Subject: Automated bounce recognition
From: "Ronald F. Guilmette" <rfg @ monkeys . com>
Date: Sat, 20 Oct 2001 12:06:30 -0700
To: list-managers @ greatcircle . com

For purposes unrelated to mailing list administration, I have developed
a C language program whose purpose is to automatically differentiate
automated response e-mail messages (e.g. bounce messages) from other
types of e-mail messages.

This program had been quite well tested and debugged now, and I've been
using it for production purposes for some time.  It's accuracy in making
the differentiation between automated and non-automated replies is very
very high, certainly in excess of 99%.

I am mentioning this program here for two reasons.
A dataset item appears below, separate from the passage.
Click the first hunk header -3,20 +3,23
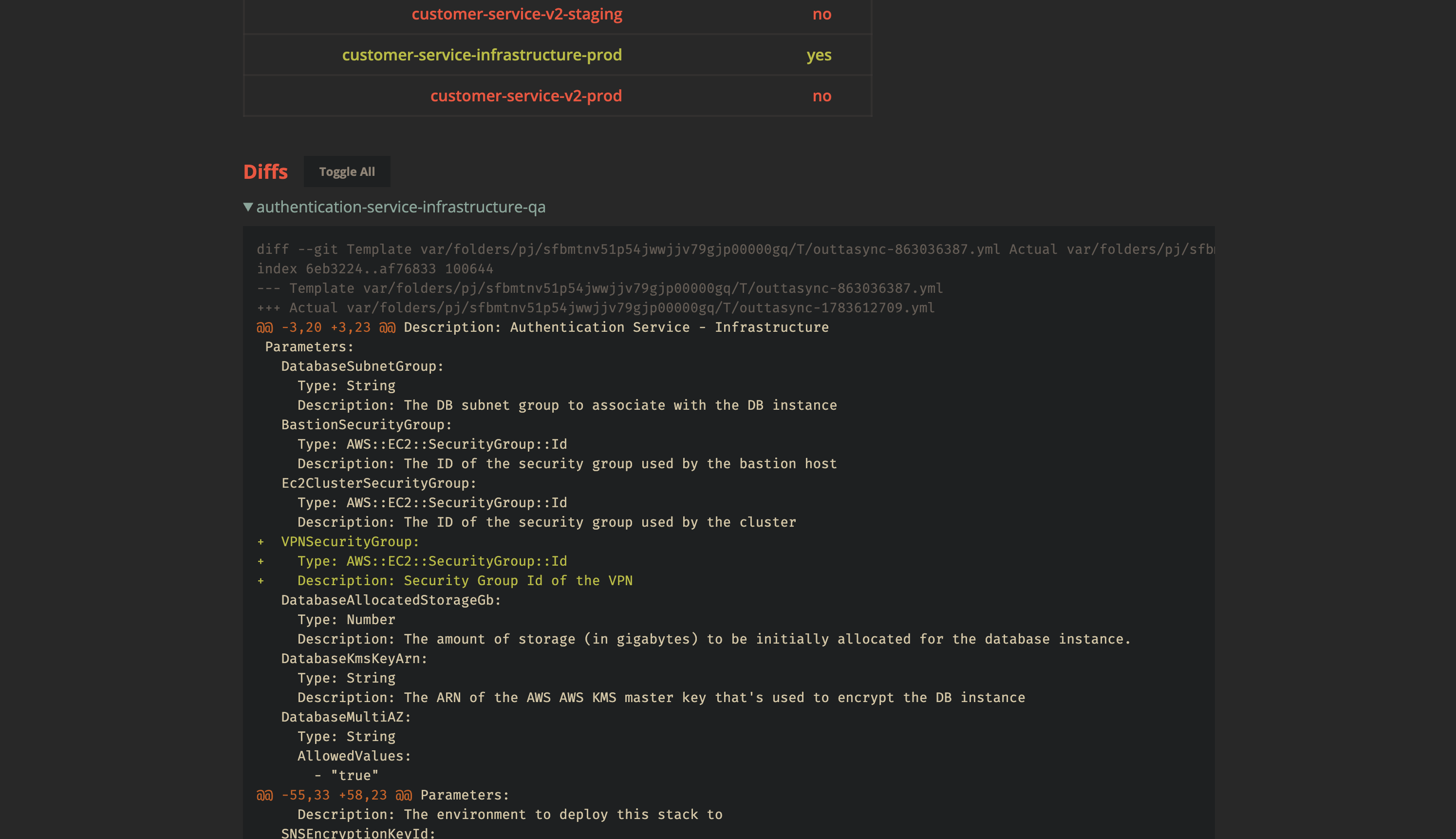Viewport: 1456px width, 839px height. (326, 327)
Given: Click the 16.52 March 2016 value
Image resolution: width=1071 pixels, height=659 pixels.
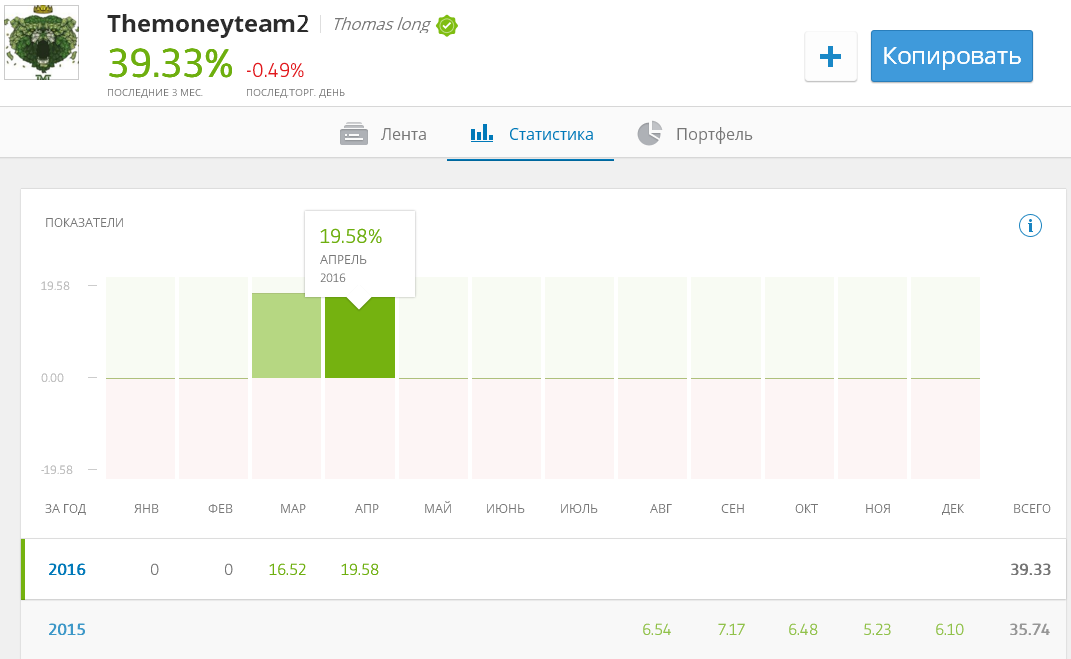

The first reason is that I want to further `tune' the differentiator
using more input test data.  It has already been tuned using a very
large sample of both automated replies and non-automated replies,
but the program can always benefit by yet more tuning/testing on yet
more sample inputs.  Thus, I'm asking anyone and everyone here who
might be in possession of any large archives of e-mail and who might
be willing and able to supply me with copies of those archives (in
compressed form via FTP) to contact me and let me know where/how I
can obtain copies of those archives.

The second reason that I mention this differentiator here is that it
occurs to me that it might possibly have some application to mailing
list administration, either on its own, or perhaps when coupled with
some other software.  I'd like to solicit opinions from List-Managers
about this possibility.  Would anyone here have a use for such a pro-
gram?  If so, then I'd like to know what the interest level is, and
whether it would be worth my time to ``productize'' and document the
code with an eye towards making some sort of a public release, either
as freeware or perhaps commercially.

P.S.  If there is any interest in this sort of a program for use in
conjunction with mailing list administration, then a number of other
questions arise.  First on the list is the question of the handling
of non-bounce automatically-generated replies, e.g. from autoresponders.
In the context of mailing list administration, would it be best to
consider autoresponder messages as being functionally equivalent to
non-deliverable bounce messages, or as functionally equivalent to
ordinary non-bounce messages, or as neither of the above (i.e. a
third and separate category, all by themselves).